Lo que está pasando en Michoacán, Zacatecas, Tamaulipas o Guanajuato es un buen laboratorio para hacer algunas preguntas a la política de seguridad del Gobierno federal. En zonas donde hay una lucha abierta por el territorio porque dos grupos se han declarado abiertamente la guerra; donde las instituciones del Estado, como las policías municipales y los puertos son parte de la disputa, y los recursos propiedad de la nación, como la gasolina o las carreteras, fueron expropiadas por grupos delincuenciales; donde la sociedad civil está armada hasta los dientes porque esta idea de que es el Estado, el gran Leviatán, quien nos protege a todos es una quimera: ¿existe alguna posibilidad de reconstruir la paz por la vía de la concertación?, ¿cómo se dialoga con el crimen organizado?, ¿cuáles son los límites del concesión del Estado frente a grupos cuyo negocio es no solo ilegal sino que una buena parte de éste se basa en la obtención de recursos de las comunidades vía cobros de piso y extorsiones?
La pregunta más importante es cómo hacemos para que la paz sea duradera.
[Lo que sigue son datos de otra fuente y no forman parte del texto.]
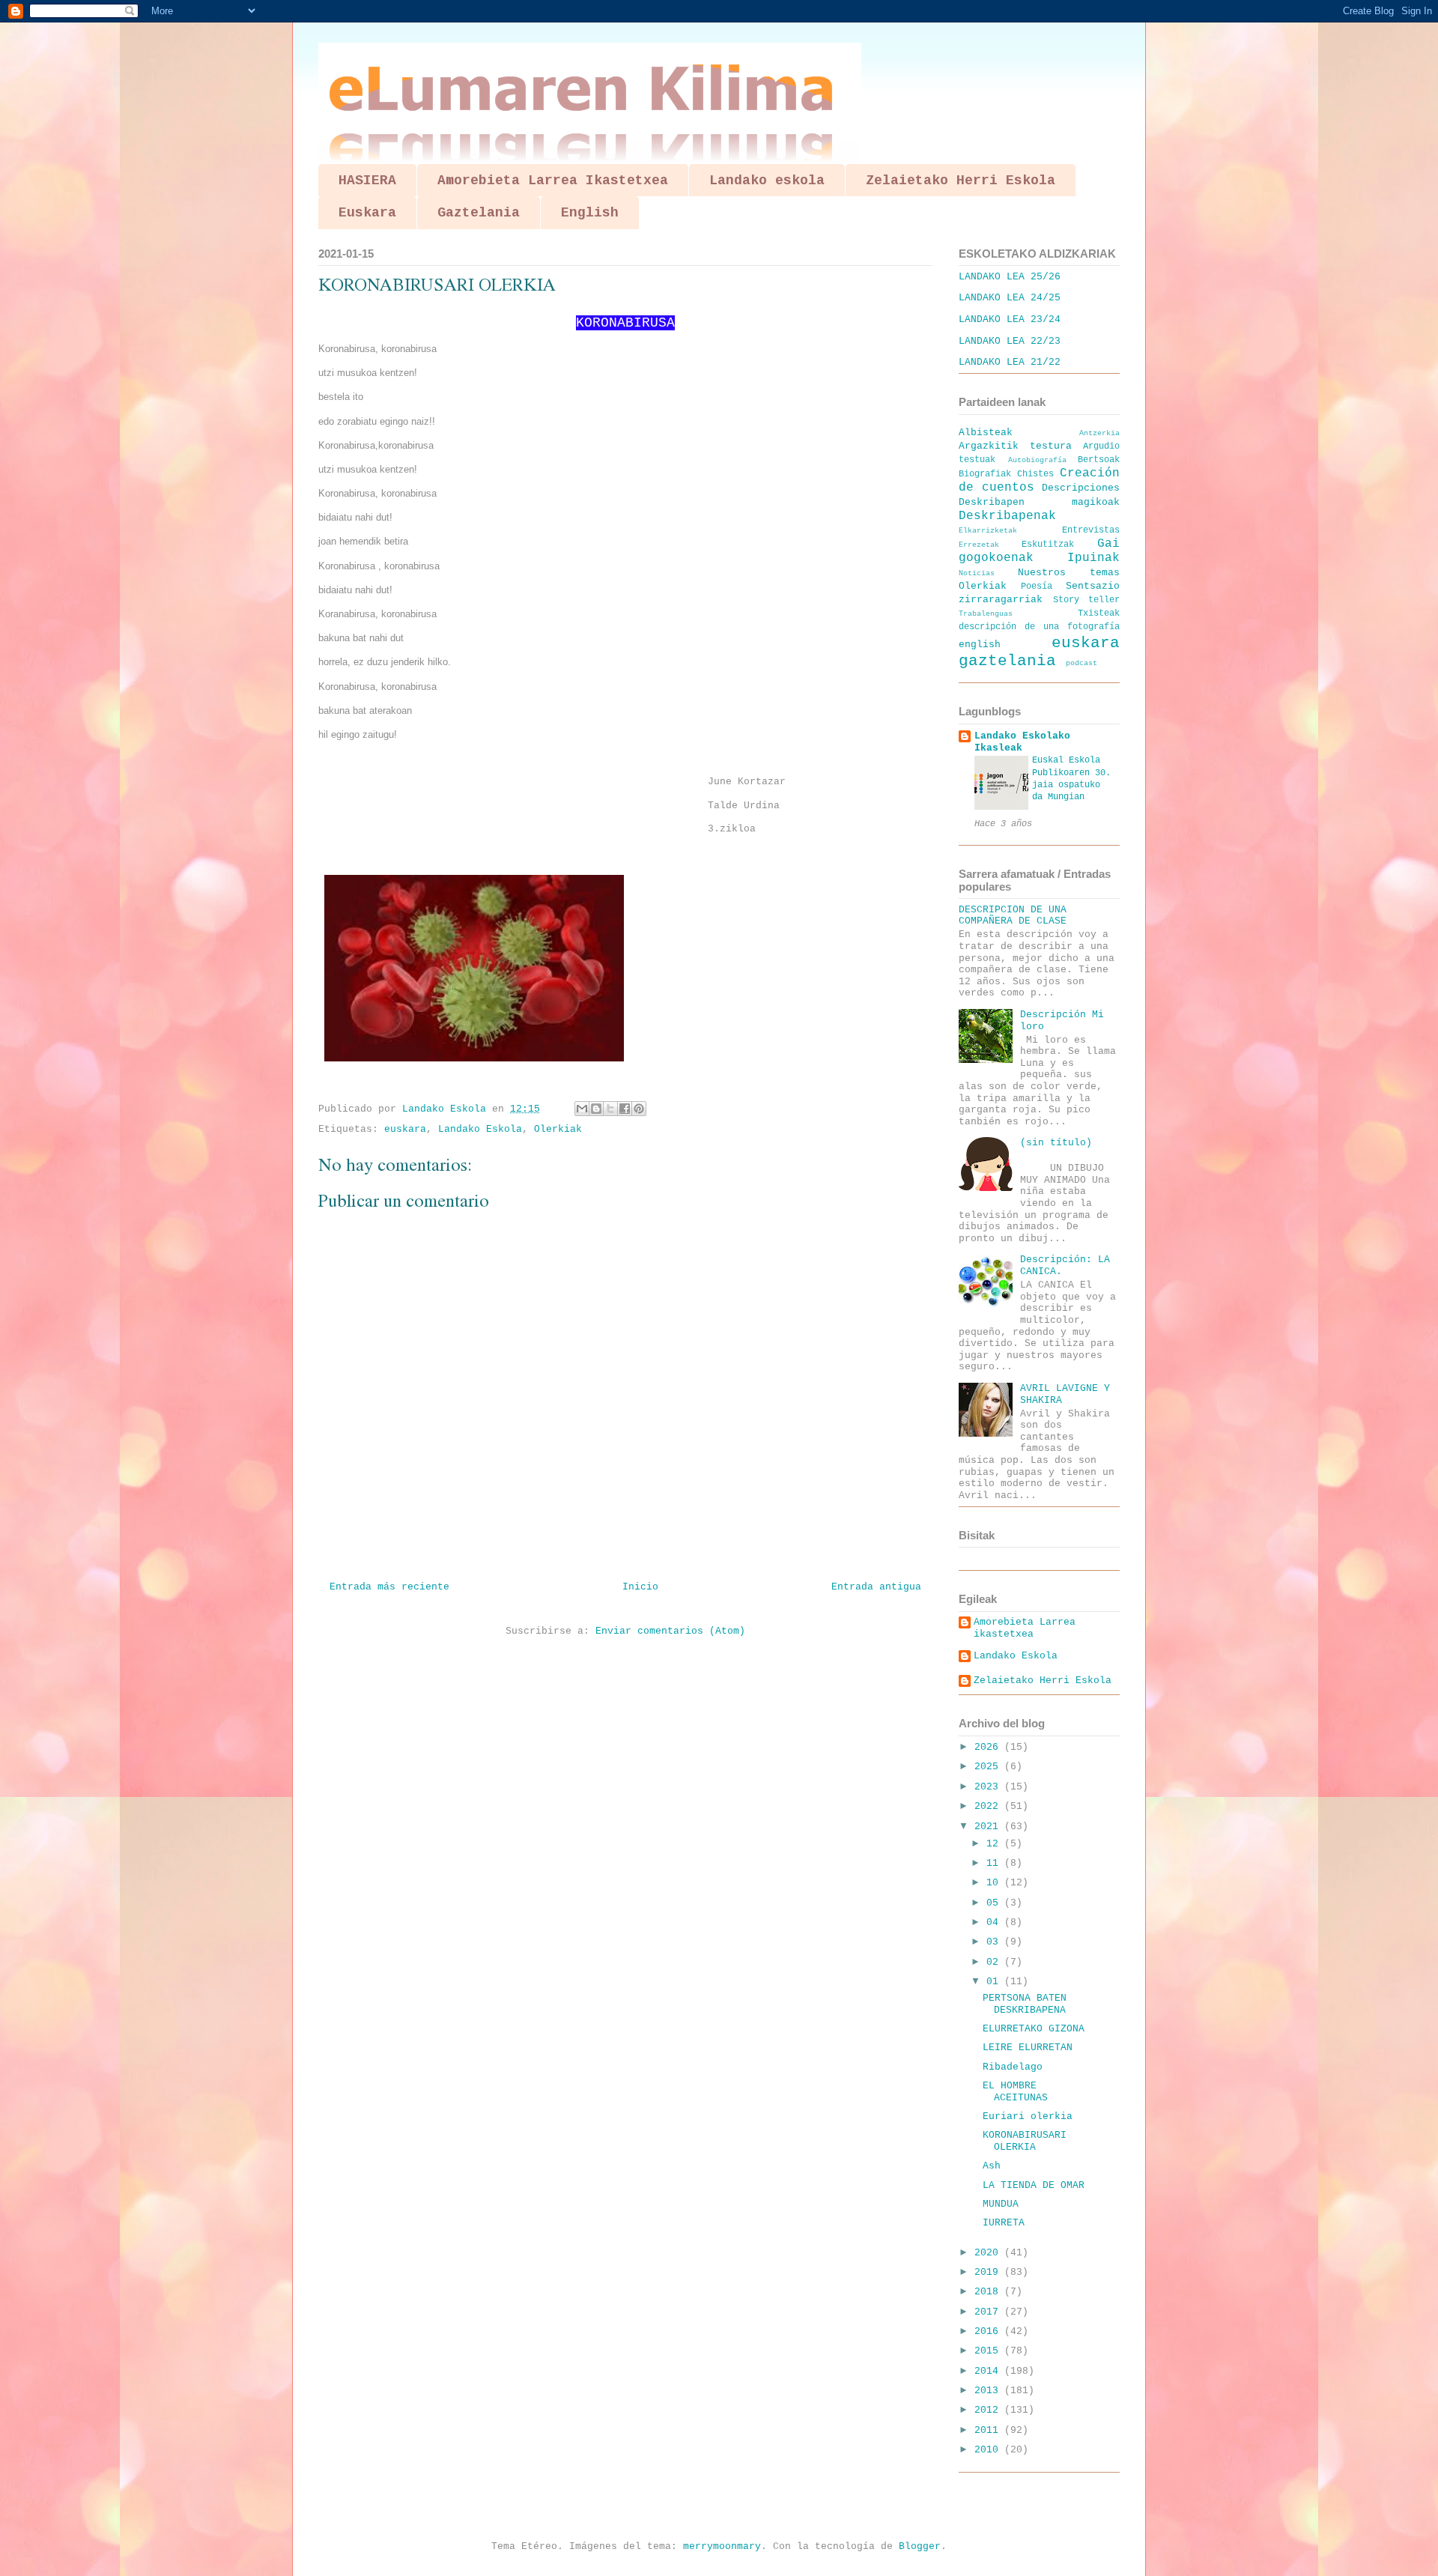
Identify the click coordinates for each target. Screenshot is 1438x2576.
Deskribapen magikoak (1039, 502)
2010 (989, 2449)
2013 (989, 2390)
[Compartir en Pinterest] (638, 1108)
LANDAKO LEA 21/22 (1010, 362)
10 (995, 1882)
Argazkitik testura (1015, 446)
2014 (989, 2371)
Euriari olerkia (1028, 2116)
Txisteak (1099, 613)
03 (995, 1942)
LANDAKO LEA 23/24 (1010, 319)
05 (995, 1903)
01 (995, 1981)
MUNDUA (1001, 2204)
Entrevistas (1091, 530)
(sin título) (1056, 1142)
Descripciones (1081, 488)
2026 (989, 1747)
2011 (989, 2430)
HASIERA (367, 180)
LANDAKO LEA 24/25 (1010, 297)
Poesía (1036, 586)
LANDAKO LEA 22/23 (1010, 341)
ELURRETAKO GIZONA (1033, 2028)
Cada vez que algún Gobierno, a través de acciones u omisiones, ha buscado “controlar” al crimen organizado o favorecer a un grupo específico en una región criminal como parte de la política de paz, ha fracasado; invariablemente el rebote de la violencia ha sido mayor. La estrategia, verbalizada pero nunca sistematizada, de este Gobierno es, dicen, “atacar las causas de la violencia”, pero no está claro cuáles son. La pobreza y la desigualdad son problemas estructurales que hay que combatir radicalmente; los programas sociales, que por supuesto son urgentes y necesarios, son fundamentales pero no bastan, porque las causas van más allá. El origen de la violencia tiene más que ver con la debilidad misma de las instituciones del Estado (Poder Judicial, policías, sistema penitenciario, aduanas, etcétera), con la pérdida del control del territorio y con las condiciones de ilegalidad del mercado de las drogas. Esto claramente no se resuelve con abrazos.
El reto de pacificar al País es enorme, no es de corto plazo ni depende de la voluntad de una sola persona: la paz la construimos entre todos o no es paz.